───── Texte à lire

Marie Antoinette – Sofia Coppola – 2006

07. Marie Antoinette - Sofia Coppola - 2006All cats are grey.

   8.0   Au rayon des anecdotes « souvenirs de salle » celle-ci est fondamentale. Une tripotée de branleurs, dans la rangée derrière la nôtre, avaient perturbé notre séance à raison de téléphones qui sonnent, concert de mastication de popcorn à te filer la gerbe, moqueries en tout genre, coups de pieds dans les sièges. Quand on se retournait, chacun faisait mine d’être happé par le film, feintant de ne pas croiser nos regards noirs et mines désespérées. En fin de séance, l’un d’eux avait lâché grassement « C’est un bon gros film de merde ». On avait trouvé un point d’accord. En le revoyant deux/trois ans plus tard dans des conditions nettement plus optimales – moins le plaisir d’une salle de cinéma – j’avais pu constater d’une part ne pas avoir vu le même film du tout puisque c’est une merveille, d’autre part que je suis ravi de ne plus fréquenter ces grands complexes où se réunit tout le gratin de la beaufitude. Depuis, j’ai (re)revu Marie Antoinette deux fois, ce visionnage compris. Je continue de penser que c’est le plus beau film de Sofia Coppola.

     Il faut dire que le film part de loin, pour raconter ce qu’il veut raconter : la jeunesse dorée retirée brutalement de son ilot d’inconscience et d’insouciance, la solitude face aux pressions du monde, la mélancolie d’une adolescente moderne, espiègle et rêveuse. Oui on est au XVIIIe siècle et pourtant oui, c’est un film incroyablement moderne, un digne prolongement de Virgin suicides et Lost in Translation. La jeune autrichienne est une cousine de Lux et Charlotte. Si le film ne lésine pas à mettre en scène la grandeur absurde de ce monde, il ne joue pas la carte de la virtuosité glaciale viscontienne. Au contraire, s’en dégage une vraie chaleur, une saturation magnifique, de couleurs, de mouvement, qui évoque davantage L’arche russe que Barry Lyndon. Dans les extérieurs le film trouve encore autre chose, un filmage à la Malick succède à de purs tableaux de Renoir. Kirsten Dunst se perd dans ce décor trop grand et se trouve un rôle à mesure de sa mystérieuse présence, qui culminera chez Von Trier plus tard, dans Melancholia.

──────────
───── Liste des données

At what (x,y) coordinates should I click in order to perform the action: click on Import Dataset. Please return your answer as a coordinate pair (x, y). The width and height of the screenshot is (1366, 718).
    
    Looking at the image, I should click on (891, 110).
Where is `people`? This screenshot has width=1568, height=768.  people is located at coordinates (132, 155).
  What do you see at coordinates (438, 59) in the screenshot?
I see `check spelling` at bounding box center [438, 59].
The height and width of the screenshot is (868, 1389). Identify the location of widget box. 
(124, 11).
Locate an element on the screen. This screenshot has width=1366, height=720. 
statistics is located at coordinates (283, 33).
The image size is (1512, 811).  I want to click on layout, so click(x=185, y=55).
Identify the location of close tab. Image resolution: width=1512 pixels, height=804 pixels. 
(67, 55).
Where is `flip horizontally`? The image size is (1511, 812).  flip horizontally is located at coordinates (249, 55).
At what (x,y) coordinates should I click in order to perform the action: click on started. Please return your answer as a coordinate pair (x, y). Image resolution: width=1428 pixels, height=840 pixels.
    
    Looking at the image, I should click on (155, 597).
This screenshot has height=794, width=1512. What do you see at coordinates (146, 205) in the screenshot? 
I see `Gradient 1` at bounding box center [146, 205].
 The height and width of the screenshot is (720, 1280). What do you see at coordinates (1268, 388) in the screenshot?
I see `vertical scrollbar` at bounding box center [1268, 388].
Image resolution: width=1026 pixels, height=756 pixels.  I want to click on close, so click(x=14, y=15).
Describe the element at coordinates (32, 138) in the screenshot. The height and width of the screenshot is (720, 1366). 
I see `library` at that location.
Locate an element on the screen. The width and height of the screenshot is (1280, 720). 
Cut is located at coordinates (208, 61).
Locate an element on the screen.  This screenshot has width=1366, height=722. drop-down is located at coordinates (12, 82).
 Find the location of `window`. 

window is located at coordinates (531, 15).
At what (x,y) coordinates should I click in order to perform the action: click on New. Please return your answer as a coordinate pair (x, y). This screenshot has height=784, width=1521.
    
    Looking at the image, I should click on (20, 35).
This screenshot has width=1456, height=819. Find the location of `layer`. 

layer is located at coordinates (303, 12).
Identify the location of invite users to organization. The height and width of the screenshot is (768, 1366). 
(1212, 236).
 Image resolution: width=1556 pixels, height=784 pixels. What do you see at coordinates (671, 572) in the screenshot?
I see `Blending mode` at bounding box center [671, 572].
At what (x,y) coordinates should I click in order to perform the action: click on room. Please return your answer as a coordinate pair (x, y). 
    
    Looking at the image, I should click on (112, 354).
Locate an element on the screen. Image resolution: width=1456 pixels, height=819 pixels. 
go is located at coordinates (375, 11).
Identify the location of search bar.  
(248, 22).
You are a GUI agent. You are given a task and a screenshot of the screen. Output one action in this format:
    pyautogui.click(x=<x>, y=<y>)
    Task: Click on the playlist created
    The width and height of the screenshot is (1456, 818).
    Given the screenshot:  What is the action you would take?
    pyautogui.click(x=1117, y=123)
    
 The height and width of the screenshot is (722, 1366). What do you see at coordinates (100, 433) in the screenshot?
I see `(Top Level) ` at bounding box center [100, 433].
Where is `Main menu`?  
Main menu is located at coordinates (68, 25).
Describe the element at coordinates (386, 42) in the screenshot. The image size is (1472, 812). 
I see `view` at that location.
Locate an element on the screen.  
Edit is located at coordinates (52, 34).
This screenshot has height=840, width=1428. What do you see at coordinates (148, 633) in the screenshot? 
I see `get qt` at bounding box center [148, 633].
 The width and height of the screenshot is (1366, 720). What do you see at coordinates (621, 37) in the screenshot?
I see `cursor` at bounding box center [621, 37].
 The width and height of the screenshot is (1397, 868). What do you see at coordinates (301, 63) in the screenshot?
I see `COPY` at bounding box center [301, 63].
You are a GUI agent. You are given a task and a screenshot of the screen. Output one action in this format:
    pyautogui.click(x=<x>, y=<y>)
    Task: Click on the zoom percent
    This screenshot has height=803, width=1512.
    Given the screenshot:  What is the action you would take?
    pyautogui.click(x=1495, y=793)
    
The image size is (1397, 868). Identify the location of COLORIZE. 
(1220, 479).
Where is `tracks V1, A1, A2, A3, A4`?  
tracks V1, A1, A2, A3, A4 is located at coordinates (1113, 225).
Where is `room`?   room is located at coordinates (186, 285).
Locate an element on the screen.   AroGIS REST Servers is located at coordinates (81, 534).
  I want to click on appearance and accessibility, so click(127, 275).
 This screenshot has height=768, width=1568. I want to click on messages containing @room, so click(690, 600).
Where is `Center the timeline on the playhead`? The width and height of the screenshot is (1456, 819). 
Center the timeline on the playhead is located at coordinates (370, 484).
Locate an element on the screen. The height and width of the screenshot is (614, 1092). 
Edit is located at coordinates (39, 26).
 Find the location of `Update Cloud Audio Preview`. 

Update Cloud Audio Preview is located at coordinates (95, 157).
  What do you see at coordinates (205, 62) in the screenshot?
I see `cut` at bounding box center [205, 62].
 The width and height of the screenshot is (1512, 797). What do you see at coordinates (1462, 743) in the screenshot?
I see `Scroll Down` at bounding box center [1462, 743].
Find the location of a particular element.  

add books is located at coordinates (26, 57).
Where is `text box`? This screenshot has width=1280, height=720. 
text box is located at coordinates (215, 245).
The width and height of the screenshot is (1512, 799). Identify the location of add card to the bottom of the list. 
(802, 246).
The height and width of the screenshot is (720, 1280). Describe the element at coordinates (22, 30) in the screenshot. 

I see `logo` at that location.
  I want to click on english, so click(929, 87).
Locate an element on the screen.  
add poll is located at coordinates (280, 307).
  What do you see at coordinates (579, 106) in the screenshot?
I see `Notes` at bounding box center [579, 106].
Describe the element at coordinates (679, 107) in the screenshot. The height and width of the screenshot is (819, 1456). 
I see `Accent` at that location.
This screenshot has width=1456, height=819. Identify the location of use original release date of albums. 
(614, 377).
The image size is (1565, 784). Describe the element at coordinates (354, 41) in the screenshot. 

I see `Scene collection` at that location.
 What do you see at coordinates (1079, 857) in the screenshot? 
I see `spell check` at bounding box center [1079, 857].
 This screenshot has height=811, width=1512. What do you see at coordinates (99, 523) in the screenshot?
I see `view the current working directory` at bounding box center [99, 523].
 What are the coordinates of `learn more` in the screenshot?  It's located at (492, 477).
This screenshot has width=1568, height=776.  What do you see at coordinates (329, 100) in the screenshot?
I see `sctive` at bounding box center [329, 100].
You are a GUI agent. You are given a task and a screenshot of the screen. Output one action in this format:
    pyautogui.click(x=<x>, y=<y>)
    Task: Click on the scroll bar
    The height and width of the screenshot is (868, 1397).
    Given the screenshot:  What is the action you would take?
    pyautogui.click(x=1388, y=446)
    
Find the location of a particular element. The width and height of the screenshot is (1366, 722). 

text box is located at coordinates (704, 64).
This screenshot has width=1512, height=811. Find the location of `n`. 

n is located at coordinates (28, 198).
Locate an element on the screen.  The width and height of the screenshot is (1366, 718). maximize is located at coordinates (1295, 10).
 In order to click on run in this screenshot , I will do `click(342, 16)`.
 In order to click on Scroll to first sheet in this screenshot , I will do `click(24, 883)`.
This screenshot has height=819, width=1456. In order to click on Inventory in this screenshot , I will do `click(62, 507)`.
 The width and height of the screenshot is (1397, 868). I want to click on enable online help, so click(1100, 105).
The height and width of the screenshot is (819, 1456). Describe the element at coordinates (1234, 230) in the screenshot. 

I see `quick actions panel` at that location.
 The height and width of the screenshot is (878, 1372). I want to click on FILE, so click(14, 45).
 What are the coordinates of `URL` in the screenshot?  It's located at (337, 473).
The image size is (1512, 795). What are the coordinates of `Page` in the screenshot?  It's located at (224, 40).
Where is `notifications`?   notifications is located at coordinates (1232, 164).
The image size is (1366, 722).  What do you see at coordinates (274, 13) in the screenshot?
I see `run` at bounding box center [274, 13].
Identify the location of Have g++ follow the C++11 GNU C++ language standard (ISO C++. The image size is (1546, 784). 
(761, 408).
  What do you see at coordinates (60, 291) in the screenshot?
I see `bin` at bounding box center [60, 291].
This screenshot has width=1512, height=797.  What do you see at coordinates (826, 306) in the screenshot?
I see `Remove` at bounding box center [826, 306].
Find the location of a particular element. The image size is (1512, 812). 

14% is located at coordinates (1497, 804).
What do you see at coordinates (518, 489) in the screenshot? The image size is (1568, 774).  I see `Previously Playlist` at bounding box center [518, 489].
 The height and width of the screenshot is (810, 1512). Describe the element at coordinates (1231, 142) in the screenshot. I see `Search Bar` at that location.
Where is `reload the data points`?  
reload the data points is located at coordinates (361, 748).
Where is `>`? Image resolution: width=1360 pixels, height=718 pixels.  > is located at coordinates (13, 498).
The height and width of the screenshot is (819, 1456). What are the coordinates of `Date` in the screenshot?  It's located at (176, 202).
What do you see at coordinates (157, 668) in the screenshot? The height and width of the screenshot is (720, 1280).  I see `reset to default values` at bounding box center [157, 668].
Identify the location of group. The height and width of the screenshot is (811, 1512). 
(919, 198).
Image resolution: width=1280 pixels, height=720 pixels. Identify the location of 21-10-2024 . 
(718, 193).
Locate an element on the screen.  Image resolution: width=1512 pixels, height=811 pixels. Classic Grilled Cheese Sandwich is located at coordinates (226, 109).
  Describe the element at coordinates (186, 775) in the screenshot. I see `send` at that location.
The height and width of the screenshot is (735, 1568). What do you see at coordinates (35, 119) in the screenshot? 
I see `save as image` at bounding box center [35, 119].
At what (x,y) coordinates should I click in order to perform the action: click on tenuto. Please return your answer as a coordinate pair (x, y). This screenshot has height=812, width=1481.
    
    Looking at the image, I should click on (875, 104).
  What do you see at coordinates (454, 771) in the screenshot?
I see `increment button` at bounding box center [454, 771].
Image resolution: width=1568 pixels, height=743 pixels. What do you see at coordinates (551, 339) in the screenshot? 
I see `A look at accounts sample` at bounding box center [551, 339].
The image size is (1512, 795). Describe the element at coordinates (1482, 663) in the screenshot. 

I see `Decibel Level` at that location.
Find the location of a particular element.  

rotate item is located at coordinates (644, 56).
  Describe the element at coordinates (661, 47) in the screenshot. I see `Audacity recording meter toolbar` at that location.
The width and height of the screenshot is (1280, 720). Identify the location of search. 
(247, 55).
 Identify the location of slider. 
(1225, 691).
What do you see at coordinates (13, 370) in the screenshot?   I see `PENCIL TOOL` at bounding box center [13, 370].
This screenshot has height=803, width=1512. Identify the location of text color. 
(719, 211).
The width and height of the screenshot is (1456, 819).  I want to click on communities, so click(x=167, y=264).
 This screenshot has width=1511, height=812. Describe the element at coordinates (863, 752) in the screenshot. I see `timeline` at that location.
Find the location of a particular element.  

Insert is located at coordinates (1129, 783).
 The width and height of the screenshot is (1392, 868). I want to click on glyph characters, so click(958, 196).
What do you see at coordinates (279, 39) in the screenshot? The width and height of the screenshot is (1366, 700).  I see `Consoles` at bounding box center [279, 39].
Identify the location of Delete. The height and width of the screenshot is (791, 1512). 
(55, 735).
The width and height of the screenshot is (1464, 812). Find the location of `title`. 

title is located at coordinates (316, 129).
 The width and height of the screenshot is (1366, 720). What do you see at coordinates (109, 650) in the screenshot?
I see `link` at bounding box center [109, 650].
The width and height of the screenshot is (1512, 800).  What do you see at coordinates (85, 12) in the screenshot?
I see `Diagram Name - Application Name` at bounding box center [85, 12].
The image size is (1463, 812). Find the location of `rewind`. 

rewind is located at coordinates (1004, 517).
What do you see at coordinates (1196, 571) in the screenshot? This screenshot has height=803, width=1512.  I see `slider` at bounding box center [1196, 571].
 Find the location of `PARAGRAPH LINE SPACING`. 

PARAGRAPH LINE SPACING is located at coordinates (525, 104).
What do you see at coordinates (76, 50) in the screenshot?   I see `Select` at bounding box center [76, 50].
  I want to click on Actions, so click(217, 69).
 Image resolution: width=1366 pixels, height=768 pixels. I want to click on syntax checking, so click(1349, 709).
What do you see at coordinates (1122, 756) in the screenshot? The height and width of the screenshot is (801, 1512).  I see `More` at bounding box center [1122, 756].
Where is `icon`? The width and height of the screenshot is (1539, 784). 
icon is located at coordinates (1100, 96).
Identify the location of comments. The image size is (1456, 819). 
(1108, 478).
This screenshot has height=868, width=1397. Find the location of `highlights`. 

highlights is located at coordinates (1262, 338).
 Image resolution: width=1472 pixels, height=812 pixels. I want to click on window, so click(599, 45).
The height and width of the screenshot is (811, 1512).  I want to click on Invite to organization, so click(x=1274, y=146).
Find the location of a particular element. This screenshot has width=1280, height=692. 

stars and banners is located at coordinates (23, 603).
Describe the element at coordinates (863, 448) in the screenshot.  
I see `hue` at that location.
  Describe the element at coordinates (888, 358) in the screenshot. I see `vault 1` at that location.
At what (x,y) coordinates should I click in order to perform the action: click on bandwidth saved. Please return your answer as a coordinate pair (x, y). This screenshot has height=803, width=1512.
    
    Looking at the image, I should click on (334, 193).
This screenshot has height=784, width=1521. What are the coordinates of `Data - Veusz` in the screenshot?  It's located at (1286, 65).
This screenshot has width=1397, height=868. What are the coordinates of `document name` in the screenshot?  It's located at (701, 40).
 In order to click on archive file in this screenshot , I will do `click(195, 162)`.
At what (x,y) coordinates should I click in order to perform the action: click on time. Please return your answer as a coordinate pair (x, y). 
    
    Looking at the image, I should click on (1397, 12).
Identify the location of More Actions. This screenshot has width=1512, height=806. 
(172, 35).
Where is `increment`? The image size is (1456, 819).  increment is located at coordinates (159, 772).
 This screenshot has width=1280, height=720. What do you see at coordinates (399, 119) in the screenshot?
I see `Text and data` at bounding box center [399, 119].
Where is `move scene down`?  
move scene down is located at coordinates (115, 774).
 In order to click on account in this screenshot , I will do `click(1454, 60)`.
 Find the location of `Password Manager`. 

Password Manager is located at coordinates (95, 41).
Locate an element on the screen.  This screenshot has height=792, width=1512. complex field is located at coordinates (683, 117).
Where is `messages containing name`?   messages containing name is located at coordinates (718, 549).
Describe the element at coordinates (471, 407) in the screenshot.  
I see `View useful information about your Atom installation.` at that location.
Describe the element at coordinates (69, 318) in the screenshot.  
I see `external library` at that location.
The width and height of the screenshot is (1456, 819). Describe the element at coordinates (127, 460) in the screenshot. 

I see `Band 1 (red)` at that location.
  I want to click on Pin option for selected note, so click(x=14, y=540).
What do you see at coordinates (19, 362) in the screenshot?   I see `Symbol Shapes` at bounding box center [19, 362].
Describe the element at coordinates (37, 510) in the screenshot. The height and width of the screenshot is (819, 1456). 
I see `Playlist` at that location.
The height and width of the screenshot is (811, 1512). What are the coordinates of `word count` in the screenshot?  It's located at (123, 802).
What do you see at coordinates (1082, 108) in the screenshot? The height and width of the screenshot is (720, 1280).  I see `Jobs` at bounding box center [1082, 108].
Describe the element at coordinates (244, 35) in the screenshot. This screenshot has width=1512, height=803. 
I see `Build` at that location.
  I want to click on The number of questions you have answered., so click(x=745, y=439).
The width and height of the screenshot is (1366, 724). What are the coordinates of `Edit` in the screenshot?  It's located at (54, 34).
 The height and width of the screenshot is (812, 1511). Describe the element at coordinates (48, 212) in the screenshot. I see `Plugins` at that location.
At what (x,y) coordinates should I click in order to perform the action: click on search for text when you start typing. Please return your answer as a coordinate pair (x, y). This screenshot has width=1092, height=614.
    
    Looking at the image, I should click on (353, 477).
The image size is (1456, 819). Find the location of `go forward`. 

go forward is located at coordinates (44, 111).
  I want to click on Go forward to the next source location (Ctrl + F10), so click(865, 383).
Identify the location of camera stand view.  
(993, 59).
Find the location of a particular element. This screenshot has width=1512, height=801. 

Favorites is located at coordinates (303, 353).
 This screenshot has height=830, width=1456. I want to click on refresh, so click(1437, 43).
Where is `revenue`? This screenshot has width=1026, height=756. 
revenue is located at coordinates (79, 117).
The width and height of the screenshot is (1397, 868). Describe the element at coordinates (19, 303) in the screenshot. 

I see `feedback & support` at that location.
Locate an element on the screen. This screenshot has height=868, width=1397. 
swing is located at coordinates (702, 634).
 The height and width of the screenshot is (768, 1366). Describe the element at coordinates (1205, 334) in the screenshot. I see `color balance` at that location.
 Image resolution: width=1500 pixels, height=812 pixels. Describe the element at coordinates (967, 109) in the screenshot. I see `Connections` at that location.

──────────

▸ Consignes:
1. D'après la critique de Marie Antoinette, à quel siècle se déroule le film ?
2. Traduisez en anglais la phrase suivante, tirée de la critique de Marie Antoinette : « La jeune autrichienne est une cousine de Lux et Charlotte. »
3. Résumez la critique de Marie Antoinette en deux phrases.

▸ Réponses attendues:
1. Au XVIIIe siècle.

2. The young Austrian woman is a cousin of Lux and Charlotte.

3. La critique raconte une première séance gâchée par des spectateurs bruyants, puis un nouveau visionnage deux ou trois ans plus tard qui a révélé une merveille, jugée le plus beau film de Sofia Coppola. Elle présente Marie Antoinette comme un film incroyablement moderne sur la mélancolie d'une adolescente face aux pressions du monde, plein de chaleur, de couleurs et de mouvement, où Kirsten Dunst trouve un rôle à la mesure de sa mystérieuse présence.